■ **Text provided**
==*==

What Google Fiber May Mean for North Carolina, NC State and R&D
On Jan. 27, Google announced that it would be expanding its fiber-optic network, Google Fiber, into four new metropolitan areas: Raleigh-Durham, Charlotte, Atlanta and Nashville. So what?
Google Fiber is basically a form of infrastructure for connecting to the Internet. It’s a big deal because it promises online connection speeds of up to 1,000 megabits per second (Mbps). You don’t really need to know what Mbps means to appreciate that 1,000 Mbps is much faster than 45-50 Mbps – which are the highest possible download speeds reported by two major Internet service providers. (And that’s for the most expensive packages – most customers are probably using download speeds of between 6 and 15 Mpbs).
But what does a faster internet connection mean in practical terms? How could it affect the Raleigh-Durham area, for example? What could it mean for NC State?
To find out, I asked two people who know a lot about the subject: Marc Hoit, NC State’s vice chancellor for information technology and chief information officer, and Rudra Dutta, a professor of computer science at NC State whose research focuses on computer networking.
The Abstract: The Research Triangle (Raleigh-Durham-Chapel Hill) is known for its, well, research. What will having Google Fiber mean for research and development (R&D) in the Triangle?

==*==

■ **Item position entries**

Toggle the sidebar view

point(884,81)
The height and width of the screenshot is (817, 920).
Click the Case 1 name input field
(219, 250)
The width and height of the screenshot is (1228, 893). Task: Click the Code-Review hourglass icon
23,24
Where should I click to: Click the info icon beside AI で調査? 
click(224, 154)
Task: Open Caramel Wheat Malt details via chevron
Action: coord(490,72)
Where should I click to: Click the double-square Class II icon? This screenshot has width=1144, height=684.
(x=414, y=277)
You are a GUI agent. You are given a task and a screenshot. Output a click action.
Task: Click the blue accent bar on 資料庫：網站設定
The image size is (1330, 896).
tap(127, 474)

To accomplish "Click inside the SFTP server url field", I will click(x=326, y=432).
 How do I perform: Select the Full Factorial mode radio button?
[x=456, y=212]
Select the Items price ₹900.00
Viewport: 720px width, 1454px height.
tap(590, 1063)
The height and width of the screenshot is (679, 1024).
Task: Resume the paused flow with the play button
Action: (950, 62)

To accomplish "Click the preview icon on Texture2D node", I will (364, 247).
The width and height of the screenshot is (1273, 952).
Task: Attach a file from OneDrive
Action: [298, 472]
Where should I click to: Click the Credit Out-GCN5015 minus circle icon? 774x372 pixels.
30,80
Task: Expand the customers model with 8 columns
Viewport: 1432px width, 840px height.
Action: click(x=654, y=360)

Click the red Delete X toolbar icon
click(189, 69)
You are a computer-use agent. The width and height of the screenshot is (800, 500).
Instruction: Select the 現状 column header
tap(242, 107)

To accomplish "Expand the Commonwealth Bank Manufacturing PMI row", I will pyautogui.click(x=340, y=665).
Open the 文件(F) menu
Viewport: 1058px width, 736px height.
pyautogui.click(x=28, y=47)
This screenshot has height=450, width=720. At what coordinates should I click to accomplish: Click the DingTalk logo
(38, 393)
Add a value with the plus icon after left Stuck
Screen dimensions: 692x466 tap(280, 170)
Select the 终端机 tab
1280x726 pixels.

==*==

■ **Written exercise 1**
Which metropolitan areas does the Google Fiber article say the network will expand into?
■ **Written exercise 2**
Summarize the Google Fiber article in two sentences.
■ **Written exercise 3**
According to the Google Fiber article, is each statement true? Answer yes or no for each, quoting the words that decide it.
(a) Google Fiber promises connection speeds of up to 1,000 megabits per second.
(b) Rudra Dutta is NC State's vice chancellor for information technology.
(c) Google made its expansion announcement on Jan. 27.

■ **Task result 1**
Raleigh-Durham, Charlotte, Atlanta and Nashville

■ **Task result 2**
On Jan. 27, Google announced that it would expand Google Fiber, a fiber-optic network promising connection speeds of up to 1,000 Mbps, into Raleigh-Durham, Charlotte, Atlanta and Nashville. That is much faster than the 45-50 Mbps top download speeds reported by two major Internet service providers, so the writer asked Marc Hoit and Rudra Dutta of NC State what the faster connection could mean for the Raleigh-Durham area, NC State and research and development in the Triangle.

■ **Task result 3**
(a) Yes: "it promises online connection speeds of up to 1,000 megabits per second (Mbps)"
(b) No: "Rudra Dutta, a professor of computer science at NC State whose research focuses on computer networking"
(c) Yes: "On Jan. 27, Google announced that it would be expanding its fiber-optic network"